Extracted entries Block Start
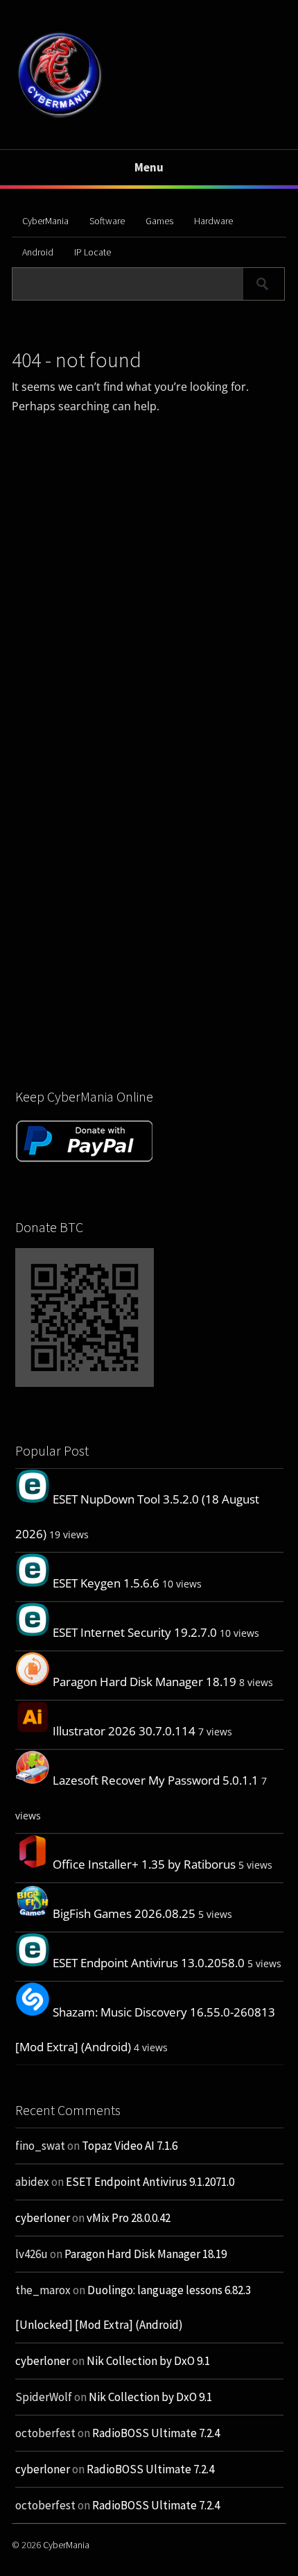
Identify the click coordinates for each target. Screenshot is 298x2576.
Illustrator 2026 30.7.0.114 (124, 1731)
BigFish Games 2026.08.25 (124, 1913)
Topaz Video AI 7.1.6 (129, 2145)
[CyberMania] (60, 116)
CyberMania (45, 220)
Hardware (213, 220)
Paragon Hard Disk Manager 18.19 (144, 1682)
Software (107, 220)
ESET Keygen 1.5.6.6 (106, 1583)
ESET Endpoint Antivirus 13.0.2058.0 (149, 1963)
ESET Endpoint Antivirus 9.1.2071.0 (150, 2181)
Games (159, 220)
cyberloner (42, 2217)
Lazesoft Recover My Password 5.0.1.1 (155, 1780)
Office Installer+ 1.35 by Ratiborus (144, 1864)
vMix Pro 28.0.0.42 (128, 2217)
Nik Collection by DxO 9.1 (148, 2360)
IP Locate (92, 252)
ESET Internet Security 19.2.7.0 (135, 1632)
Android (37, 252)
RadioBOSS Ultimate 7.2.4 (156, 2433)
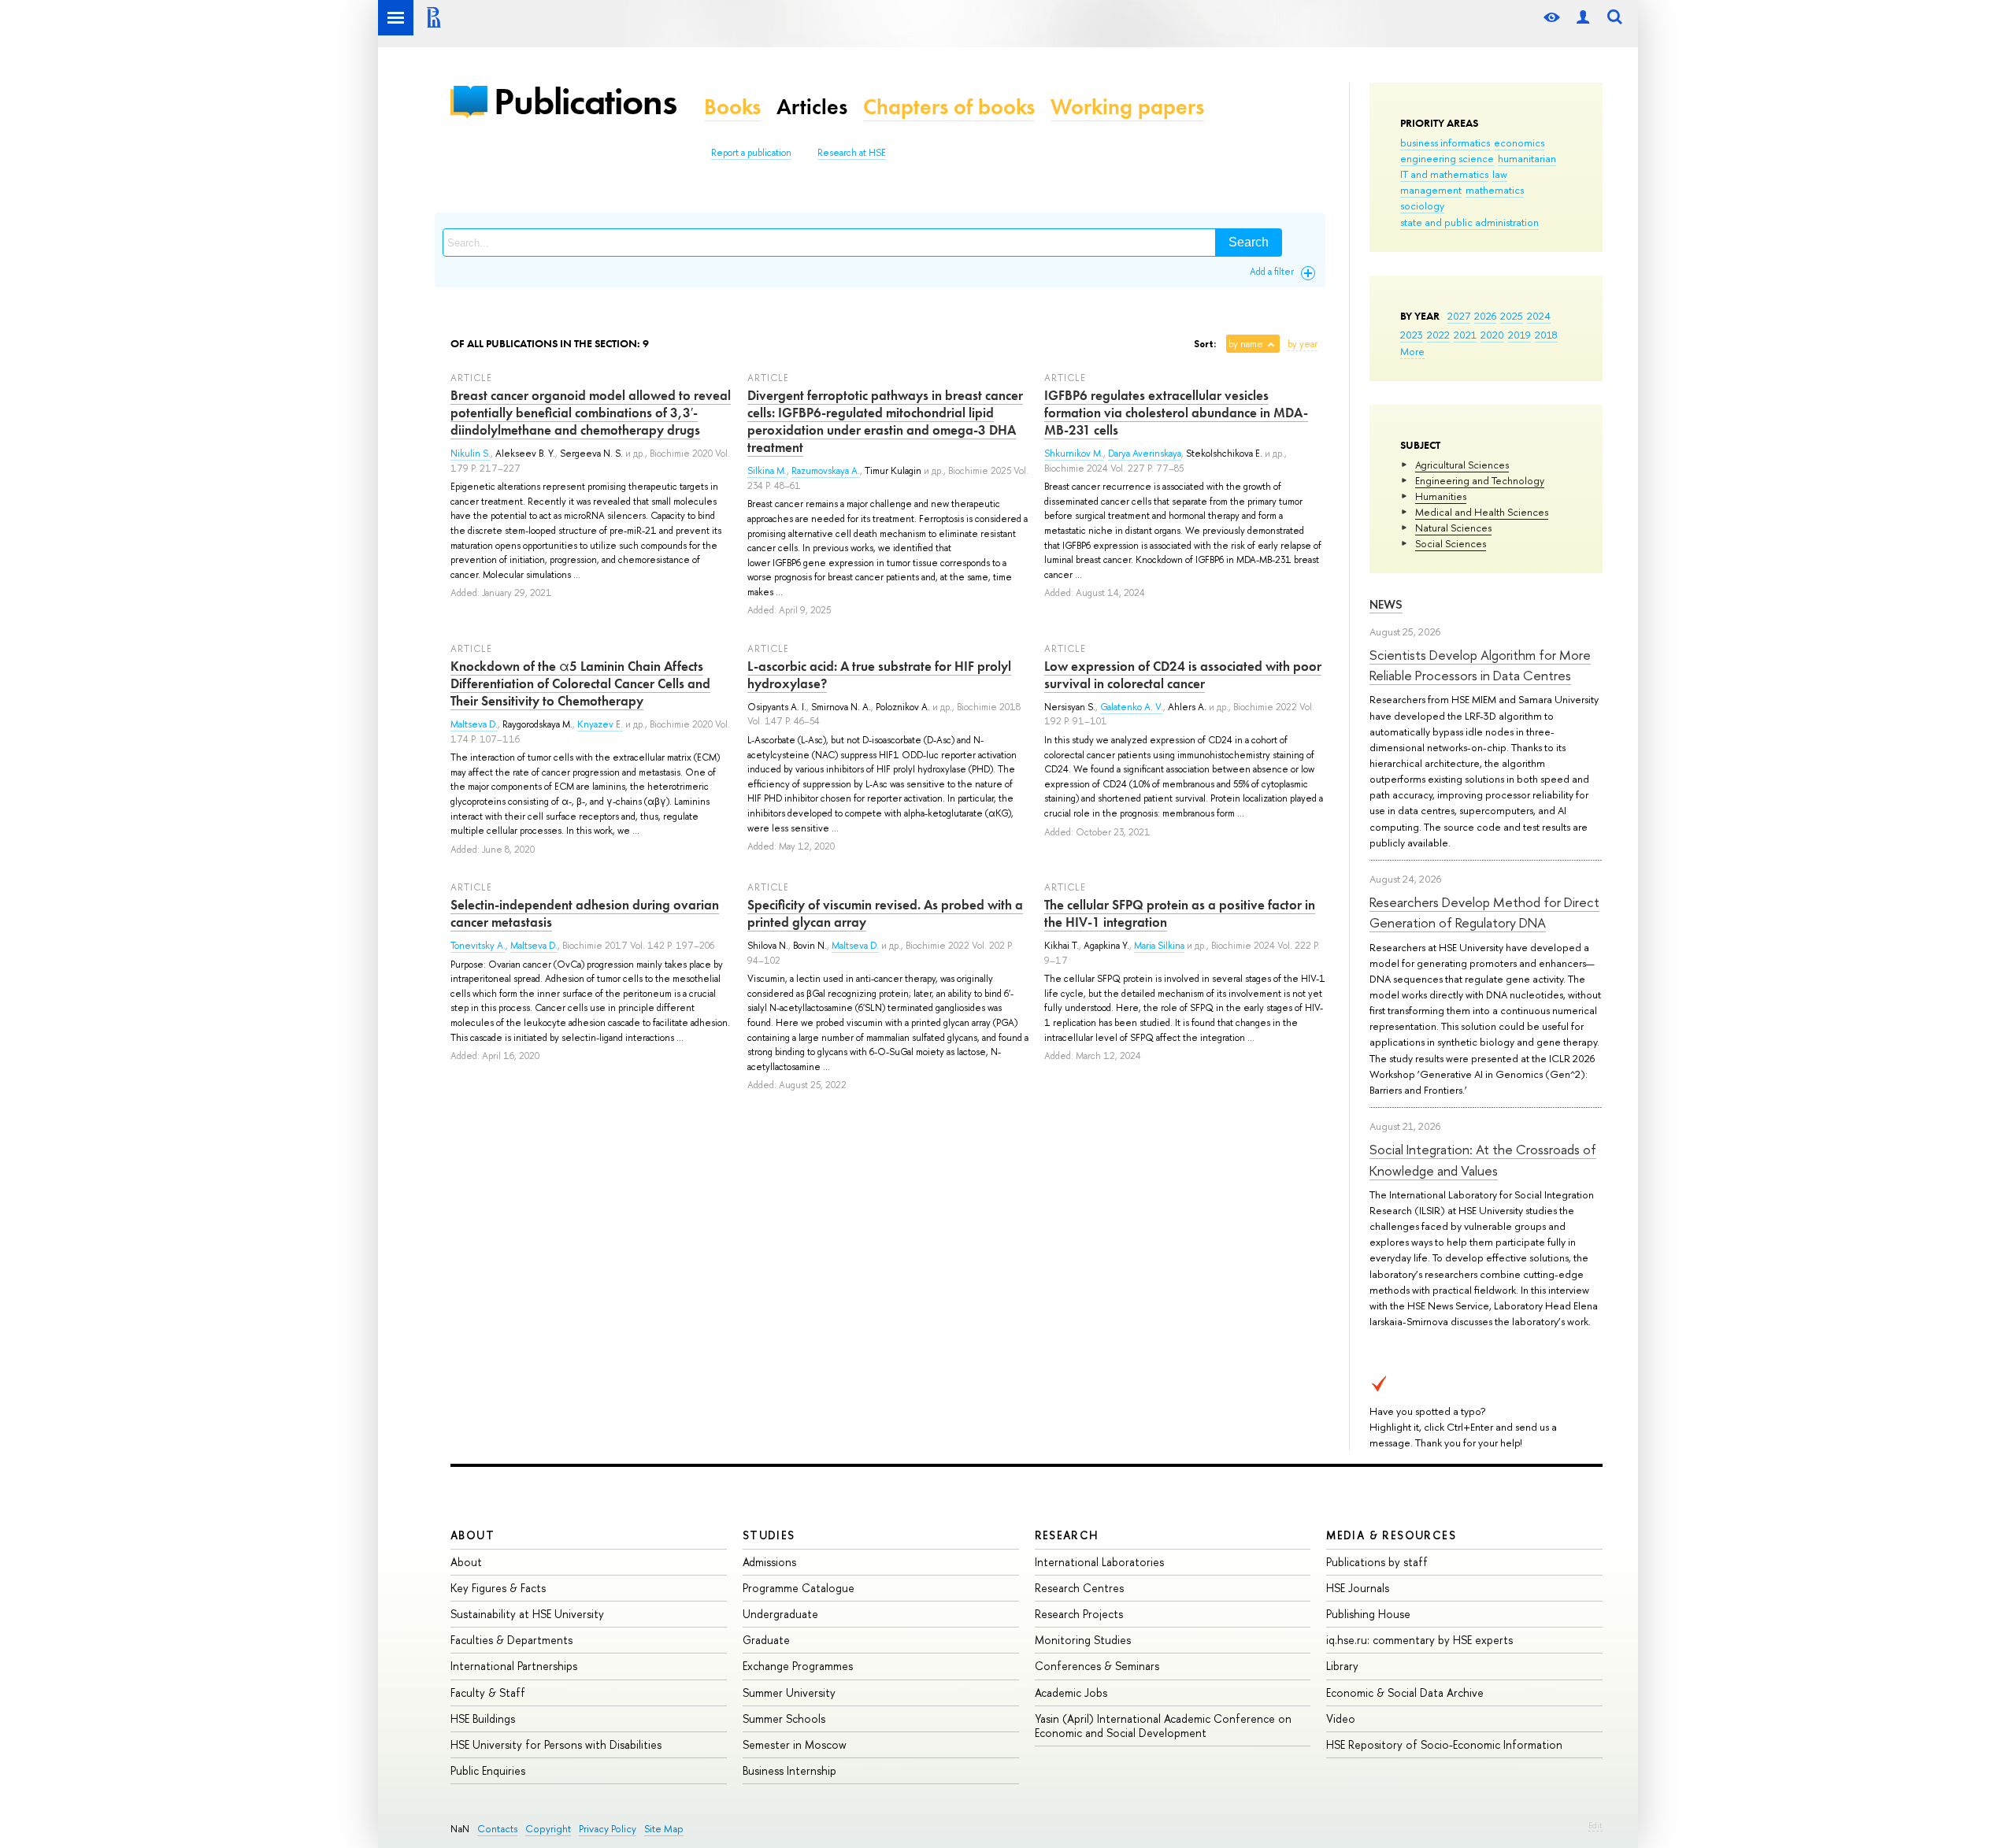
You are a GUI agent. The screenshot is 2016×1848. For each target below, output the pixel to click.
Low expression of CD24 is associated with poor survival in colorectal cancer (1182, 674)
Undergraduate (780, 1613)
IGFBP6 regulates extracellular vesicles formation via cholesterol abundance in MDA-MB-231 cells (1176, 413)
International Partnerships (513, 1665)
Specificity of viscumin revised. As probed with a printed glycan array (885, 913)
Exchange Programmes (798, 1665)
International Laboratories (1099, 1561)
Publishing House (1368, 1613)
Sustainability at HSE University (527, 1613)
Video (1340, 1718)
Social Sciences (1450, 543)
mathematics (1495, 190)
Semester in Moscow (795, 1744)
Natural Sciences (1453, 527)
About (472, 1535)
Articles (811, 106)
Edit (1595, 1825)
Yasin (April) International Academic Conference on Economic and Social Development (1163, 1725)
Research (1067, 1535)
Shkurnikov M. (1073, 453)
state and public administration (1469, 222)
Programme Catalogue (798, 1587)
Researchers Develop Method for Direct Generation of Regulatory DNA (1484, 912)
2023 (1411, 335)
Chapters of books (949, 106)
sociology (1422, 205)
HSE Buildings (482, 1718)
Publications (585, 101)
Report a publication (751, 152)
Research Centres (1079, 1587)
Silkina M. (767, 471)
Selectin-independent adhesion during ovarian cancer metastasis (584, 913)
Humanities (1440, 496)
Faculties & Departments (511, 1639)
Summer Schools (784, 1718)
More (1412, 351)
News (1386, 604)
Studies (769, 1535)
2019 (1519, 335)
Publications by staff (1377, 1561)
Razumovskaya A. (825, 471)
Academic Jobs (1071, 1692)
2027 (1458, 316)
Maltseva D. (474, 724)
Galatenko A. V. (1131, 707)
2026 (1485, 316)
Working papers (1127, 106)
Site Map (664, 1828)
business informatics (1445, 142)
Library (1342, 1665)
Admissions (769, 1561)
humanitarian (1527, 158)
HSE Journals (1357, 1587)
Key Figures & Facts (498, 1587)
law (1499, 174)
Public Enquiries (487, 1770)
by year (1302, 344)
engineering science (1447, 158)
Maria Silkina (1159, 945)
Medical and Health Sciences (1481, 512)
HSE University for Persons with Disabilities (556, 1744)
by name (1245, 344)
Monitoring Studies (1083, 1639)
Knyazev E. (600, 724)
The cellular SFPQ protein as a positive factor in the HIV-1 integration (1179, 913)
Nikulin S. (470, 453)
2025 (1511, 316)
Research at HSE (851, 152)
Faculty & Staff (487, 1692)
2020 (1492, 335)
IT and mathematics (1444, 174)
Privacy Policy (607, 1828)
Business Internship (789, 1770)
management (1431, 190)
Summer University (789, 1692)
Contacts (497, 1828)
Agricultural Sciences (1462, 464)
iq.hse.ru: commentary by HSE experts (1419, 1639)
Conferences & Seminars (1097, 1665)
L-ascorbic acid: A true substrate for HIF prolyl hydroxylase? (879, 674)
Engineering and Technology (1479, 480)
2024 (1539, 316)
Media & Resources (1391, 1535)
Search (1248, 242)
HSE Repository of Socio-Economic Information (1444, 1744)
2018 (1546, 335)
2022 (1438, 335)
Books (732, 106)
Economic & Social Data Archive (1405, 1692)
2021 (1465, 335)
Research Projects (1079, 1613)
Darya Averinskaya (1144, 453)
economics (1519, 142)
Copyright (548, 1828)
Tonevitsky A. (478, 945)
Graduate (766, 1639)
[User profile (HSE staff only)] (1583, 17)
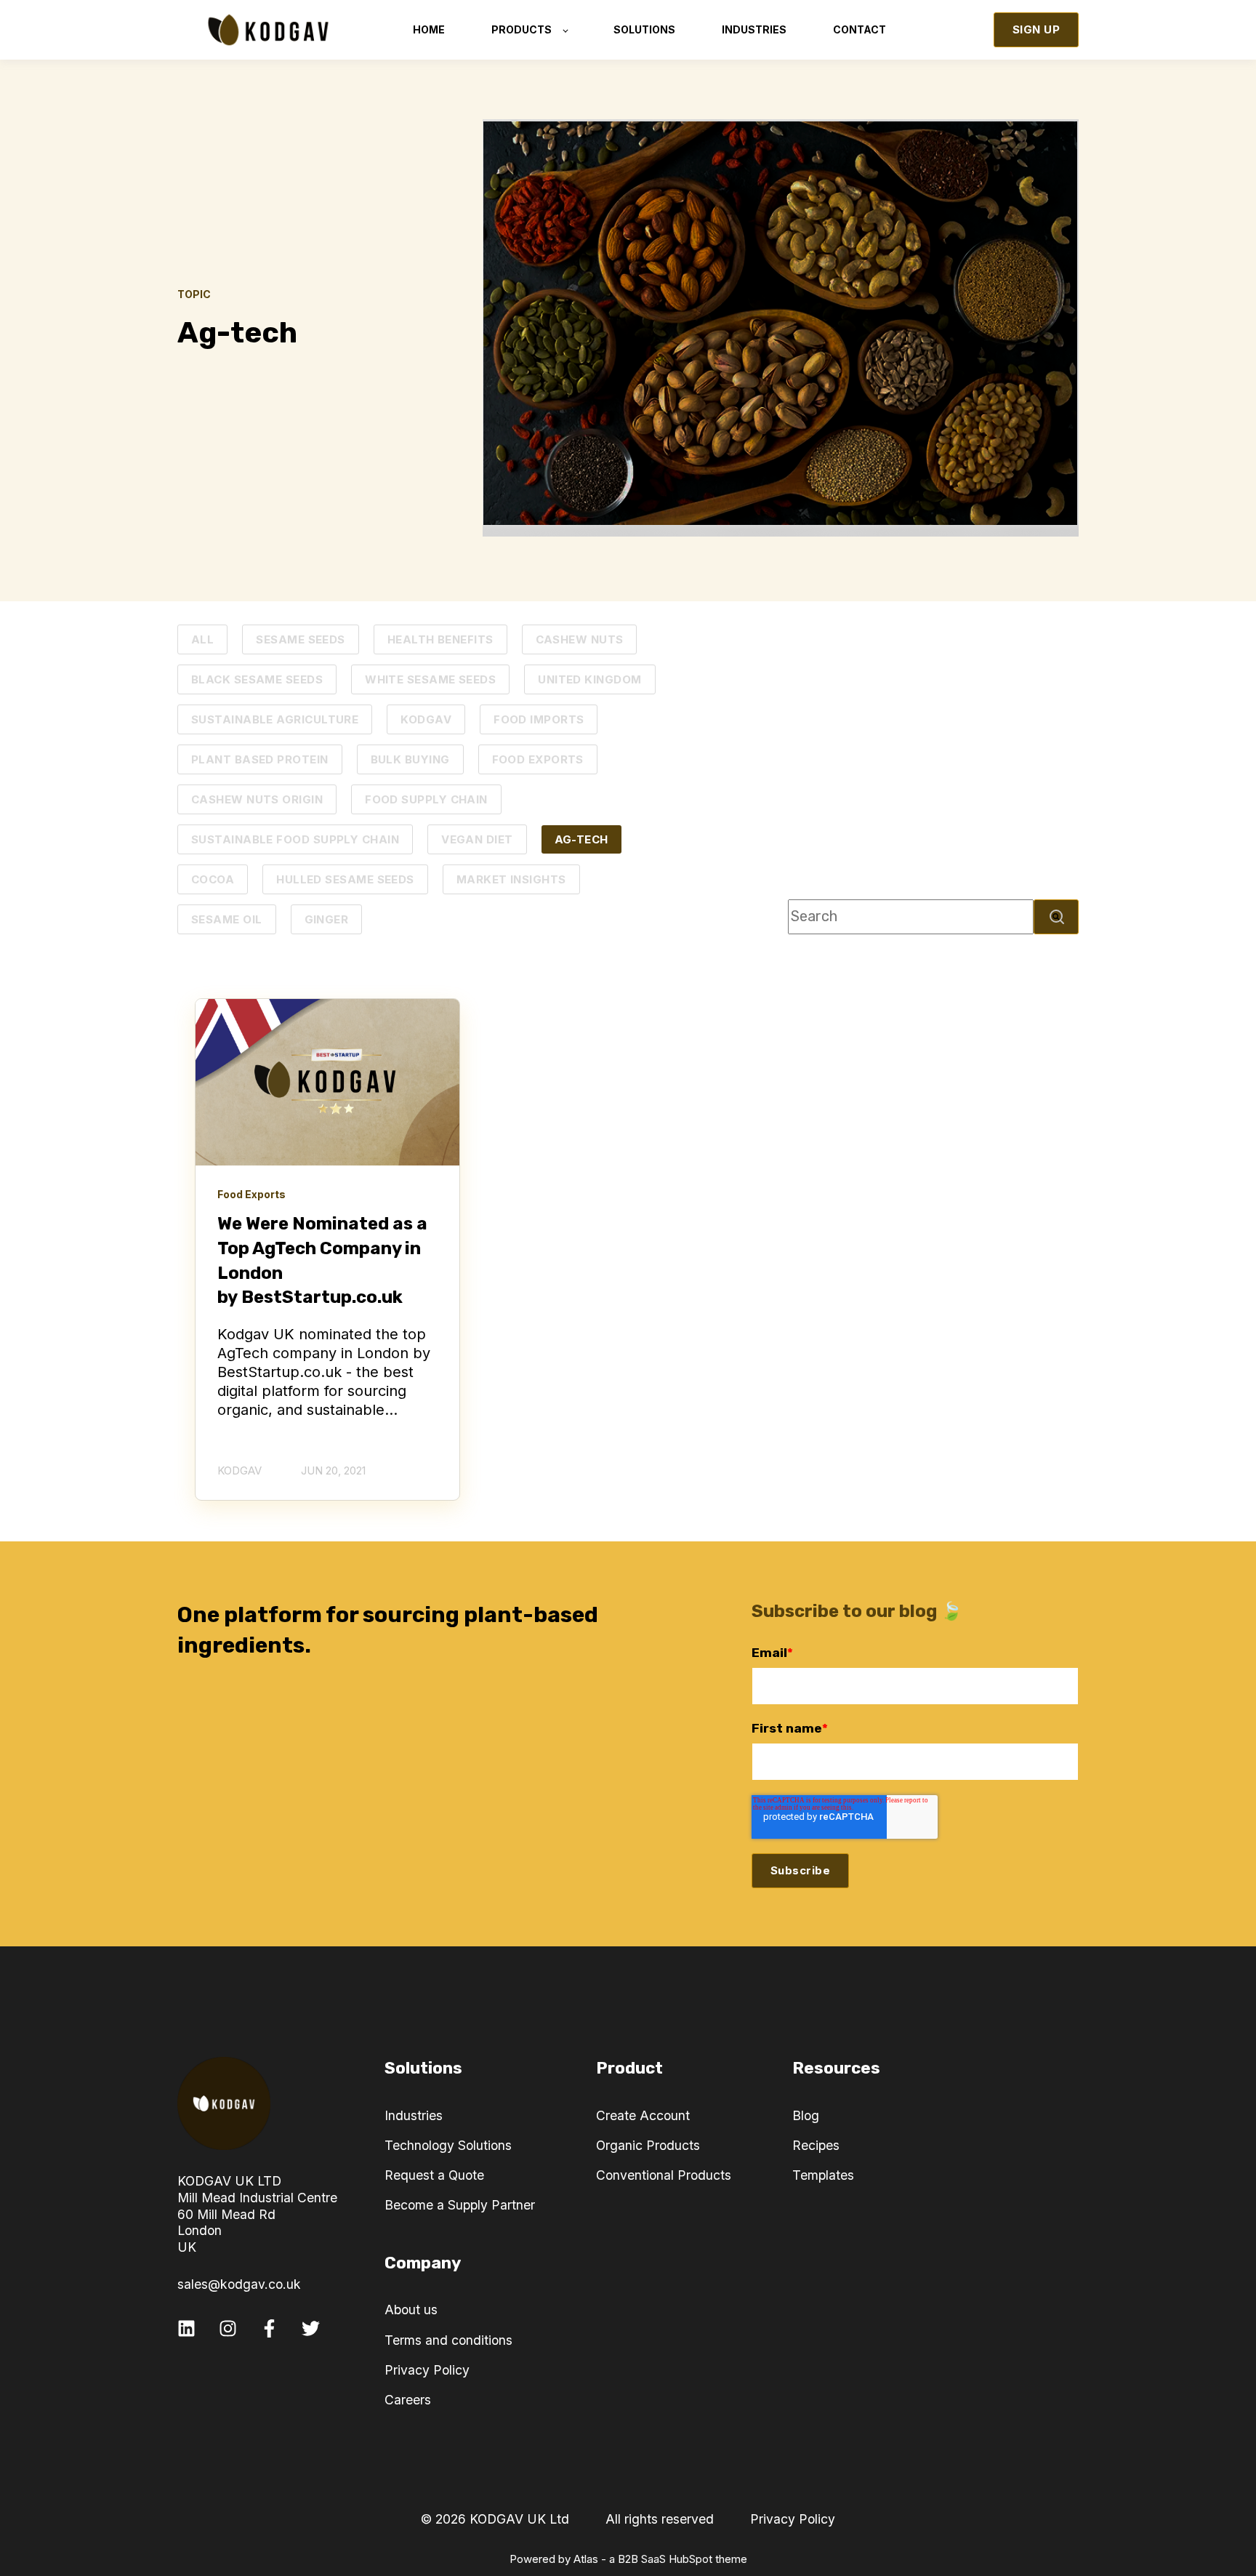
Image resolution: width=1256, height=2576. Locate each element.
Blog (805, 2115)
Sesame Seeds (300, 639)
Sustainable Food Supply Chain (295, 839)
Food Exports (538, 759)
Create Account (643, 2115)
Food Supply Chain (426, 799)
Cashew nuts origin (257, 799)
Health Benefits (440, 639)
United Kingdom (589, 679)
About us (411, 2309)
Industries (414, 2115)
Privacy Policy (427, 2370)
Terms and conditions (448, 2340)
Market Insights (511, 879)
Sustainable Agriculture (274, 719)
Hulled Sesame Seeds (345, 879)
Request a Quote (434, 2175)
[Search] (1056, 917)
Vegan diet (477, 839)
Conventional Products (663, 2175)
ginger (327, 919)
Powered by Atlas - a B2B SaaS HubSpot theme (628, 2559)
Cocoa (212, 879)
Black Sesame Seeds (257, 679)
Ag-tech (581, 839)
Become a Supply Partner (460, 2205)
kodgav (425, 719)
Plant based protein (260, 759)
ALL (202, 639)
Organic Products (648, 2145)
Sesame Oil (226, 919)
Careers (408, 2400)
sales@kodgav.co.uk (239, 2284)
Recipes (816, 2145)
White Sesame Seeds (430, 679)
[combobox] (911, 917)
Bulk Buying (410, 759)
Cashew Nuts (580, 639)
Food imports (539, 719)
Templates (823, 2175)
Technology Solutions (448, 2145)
Extracted entries Block End
What is expected: Filter the entries down to the lines holding the string "Products". Copy each of those lines.

Task output:
Conventional Products (663, 2175)
Organic Products (648, 2145)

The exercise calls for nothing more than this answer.